Tout le monde connaît ça, le premier mensonge en entraîne un autre. Dans le management, on apprend à mentir le moins possible, à rester au plus près de la vérité. Ça n’est pas toujours possible. Là, il a fallu passer à la surenchère.
— J’ai négocié à 20 000 euros. Mais pour 25 000, ils se font fort de convaincre leur client de m’accorder une avance sur salaire.
Je me suis demandé jusqu’où j’allais aller comme ça.
— Ils vont te faire une avance pendant la période d’essai ?
Dans toute négociation, il y a un point nodal. Ça passe ou ça casse. J’y étais. J’ai dit :
— Vingt-cinq mille euros, ça fait juste les trois mois de salaire.
Un voile de scepticisme continuait de planer entre nous, mais je sentais que j’étais en passe de la convaincre. Et je sais pourquoi. À cause de l’espoir, du nécessaire espoir, cette vacherie.
— Pourquoi tu n’as pas expliqué ça à Mathilde ?
— Parce que Mathilde n’écoute que sa colère.
Je me suis approché de Nicole et je l’ai prise dans mes bras.
— Alors, a-t-elle demandé, cette prise d’otages, ça veut dire quoi ?
Il ne restait plus qu’à dédramatiser cette affaire. Je me sentais bien, comme si je m’étais mis à croire à mon propre mensonge.
— C’est un prétexte, mon cœur, rien d’autre ! En fait, ça ne sert à rien, puisque les jeux sont faits ! On va faire entrer deux mecs avec un fusil en plastique qui vont leur faire peur pendant quelques minutes et voilà tout. C’est un jeu de rôle qui va durer un quart d’heure, histoire de voir si les gens ne perdent pas totalement leur sang-froid, et le client sera content. Tout le monde sera content.

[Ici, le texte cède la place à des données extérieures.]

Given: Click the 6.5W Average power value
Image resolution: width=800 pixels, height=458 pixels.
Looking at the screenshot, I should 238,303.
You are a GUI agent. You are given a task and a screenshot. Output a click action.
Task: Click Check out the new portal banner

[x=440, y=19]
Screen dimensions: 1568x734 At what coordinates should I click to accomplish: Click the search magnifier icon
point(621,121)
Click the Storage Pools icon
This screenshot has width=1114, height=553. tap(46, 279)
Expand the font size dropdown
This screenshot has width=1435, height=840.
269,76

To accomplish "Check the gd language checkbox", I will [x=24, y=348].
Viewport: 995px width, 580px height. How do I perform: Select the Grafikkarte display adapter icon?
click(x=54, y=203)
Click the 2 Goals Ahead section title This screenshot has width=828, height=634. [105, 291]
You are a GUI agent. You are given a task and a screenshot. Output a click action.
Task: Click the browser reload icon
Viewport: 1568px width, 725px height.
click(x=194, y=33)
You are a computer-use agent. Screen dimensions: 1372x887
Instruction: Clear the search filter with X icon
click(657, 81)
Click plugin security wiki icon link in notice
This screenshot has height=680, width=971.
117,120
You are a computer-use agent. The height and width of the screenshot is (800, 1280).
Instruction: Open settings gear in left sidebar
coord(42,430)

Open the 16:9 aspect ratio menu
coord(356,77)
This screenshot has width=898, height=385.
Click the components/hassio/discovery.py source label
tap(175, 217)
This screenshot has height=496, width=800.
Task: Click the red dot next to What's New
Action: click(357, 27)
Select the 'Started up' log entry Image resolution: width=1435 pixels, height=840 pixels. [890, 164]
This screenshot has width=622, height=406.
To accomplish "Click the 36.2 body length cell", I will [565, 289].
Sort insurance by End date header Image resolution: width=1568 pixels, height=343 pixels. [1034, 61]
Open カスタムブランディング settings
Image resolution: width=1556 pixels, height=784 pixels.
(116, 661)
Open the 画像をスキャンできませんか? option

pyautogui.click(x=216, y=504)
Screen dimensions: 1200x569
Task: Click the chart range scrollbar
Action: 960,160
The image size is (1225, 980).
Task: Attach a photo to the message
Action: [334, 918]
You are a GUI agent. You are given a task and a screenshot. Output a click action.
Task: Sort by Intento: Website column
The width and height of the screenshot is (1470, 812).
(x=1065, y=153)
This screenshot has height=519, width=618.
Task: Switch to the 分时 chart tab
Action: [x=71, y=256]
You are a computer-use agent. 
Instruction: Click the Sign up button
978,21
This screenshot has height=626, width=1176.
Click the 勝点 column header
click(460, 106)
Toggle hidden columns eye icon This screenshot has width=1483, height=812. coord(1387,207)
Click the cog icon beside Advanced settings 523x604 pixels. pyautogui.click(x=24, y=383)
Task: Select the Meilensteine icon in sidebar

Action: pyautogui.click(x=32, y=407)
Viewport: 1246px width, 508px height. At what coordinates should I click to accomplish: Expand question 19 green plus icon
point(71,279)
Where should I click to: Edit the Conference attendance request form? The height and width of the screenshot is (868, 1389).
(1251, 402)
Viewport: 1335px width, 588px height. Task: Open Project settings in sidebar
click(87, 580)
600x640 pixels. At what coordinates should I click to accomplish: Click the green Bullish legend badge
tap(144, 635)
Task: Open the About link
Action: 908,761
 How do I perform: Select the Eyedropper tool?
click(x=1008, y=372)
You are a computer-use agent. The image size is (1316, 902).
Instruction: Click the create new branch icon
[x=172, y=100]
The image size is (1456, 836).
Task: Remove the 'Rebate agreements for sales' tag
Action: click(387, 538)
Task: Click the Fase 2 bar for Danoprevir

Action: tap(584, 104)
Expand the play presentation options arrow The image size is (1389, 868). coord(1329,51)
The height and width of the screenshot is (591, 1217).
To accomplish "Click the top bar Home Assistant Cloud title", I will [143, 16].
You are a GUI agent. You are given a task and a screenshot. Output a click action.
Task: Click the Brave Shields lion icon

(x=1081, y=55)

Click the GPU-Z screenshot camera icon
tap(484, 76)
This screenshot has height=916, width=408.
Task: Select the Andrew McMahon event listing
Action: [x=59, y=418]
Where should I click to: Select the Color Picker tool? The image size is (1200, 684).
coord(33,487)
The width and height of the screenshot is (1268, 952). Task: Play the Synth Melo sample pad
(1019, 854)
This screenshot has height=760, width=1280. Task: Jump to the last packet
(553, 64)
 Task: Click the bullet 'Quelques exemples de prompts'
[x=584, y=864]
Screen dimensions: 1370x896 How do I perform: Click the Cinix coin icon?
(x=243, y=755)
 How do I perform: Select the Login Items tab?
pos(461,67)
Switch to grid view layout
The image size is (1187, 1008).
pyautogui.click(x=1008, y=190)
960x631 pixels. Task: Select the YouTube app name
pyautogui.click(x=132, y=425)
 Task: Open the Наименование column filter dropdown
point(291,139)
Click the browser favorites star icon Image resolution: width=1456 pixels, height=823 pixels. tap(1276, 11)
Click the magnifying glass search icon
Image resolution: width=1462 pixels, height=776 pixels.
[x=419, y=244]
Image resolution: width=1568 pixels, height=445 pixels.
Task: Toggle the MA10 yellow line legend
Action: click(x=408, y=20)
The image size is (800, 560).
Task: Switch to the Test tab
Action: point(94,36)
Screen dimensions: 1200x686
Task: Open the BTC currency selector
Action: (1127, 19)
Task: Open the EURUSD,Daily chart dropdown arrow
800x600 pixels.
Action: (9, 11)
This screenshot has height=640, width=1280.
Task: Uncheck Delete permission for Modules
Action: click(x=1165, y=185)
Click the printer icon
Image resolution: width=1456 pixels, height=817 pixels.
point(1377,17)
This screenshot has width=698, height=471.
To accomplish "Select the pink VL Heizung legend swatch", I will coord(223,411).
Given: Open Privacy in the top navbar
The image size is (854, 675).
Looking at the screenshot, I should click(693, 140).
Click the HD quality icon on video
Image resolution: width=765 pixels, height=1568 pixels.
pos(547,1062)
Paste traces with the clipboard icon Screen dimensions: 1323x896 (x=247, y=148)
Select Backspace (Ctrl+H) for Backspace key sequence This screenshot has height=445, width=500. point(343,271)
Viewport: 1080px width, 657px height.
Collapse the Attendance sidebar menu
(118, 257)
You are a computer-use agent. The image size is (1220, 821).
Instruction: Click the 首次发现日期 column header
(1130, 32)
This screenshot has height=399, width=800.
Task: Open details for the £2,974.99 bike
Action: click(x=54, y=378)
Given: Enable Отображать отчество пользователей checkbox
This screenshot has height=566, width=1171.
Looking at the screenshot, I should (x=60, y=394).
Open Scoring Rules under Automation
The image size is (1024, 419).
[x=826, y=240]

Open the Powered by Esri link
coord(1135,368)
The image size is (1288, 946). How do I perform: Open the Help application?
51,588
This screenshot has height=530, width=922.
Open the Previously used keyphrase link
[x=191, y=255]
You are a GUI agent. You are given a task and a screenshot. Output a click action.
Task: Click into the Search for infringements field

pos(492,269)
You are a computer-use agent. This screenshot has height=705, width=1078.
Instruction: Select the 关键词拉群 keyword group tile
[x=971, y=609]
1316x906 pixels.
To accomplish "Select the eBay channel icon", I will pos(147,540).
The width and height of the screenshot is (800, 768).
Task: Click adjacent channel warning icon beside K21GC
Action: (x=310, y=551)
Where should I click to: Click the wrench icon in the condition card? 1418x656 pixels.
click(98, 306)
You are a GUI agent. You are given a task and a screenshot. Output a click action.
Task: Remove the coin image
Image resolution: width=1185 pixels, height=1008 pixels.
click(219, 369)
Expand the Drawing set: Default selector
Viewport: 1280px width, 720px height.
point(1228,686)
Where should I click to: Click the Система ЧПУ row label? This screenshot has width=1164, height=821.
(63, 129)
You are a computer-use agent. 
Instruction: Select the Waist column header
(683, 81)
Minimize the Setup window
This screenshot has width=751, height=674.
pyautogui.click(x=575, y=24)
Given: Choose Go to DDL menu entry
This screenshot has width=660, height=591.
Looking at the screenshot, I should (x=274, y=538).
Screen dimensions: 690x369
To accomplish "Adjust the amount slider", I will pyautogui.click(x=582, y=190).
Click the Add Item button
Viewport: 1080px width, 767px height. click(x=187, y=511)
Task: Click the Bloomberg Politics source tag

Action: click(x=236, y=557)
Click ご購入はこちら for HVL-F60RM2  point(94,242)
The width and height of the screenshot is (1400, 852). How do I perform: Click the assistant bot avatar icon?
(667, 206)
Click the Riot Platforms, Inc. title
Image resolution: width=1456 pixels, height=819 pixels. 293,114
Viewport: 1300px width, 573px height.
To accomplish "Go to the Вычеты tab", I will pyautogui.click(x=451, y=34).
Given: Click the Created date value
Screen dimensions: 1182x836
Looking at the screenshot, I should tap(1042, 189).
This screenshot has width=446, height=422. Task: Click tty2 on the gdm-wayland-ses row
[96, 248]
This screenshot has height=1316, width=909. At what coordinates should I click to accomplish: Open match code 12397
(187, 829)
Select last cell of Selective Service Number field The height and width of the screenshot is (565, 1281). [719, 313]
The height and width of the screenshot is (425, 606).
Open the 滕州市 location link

Nicole est restée pensive un instant, puis :
— Tu n’as plus rien à faire, alors ? Tu as payé et tu as le job ?
J’ai répondu :
— C’est ça. J’ai payé. On n’a plus qu’à attendre.
Si Nicole me posait encore une question, une seule, j’allais fondre en larmes à mon tour. Mais elle n’avait plus de question, elle était rassurée. J’ai été tenté de lui faire remarquer qu’elle trouvait cette prise d’otages plus acceptable maintenant qu’elle était certaine que j’allais être embauché, mais j’avais déjà eu de la chance et pour tout dire, de mensonge en tricherie, j’étais épuisé par moi-même.
— Je sais que tu es un homme très courageux, Alain, a-t-elle dit. Je sais à quel point tu te démènes pour te sortir de là. Je sais bien que tu fais des petits jobs dont tu ne me parles jamais parce que tu as peur que j’aie honte de toi.
Je suis sidéré qu’elle sache ça aussi.
— Je suis toujours très admirative de ton énergie et de ta volonté, mais il faut laisser nos filles en dehors de ça, c’est à nous de surmonter ça, pas à elles.
Sur le principe, je suis d’accord, mais quand il n’y a qu’elles qui ont la solution, on fait quoi ? On fait semblant de ne pas le voir ? La solidarité ne joue que dans un seul sens ? Évidemment je ne dis rien de tout ça.
— Cette histoire d’argent, l’achat de ton job, il faut expliquer tout ça à Mathilde, a poursuivi Nicole. La rassurer. Je t’assure, il faut l’appeler.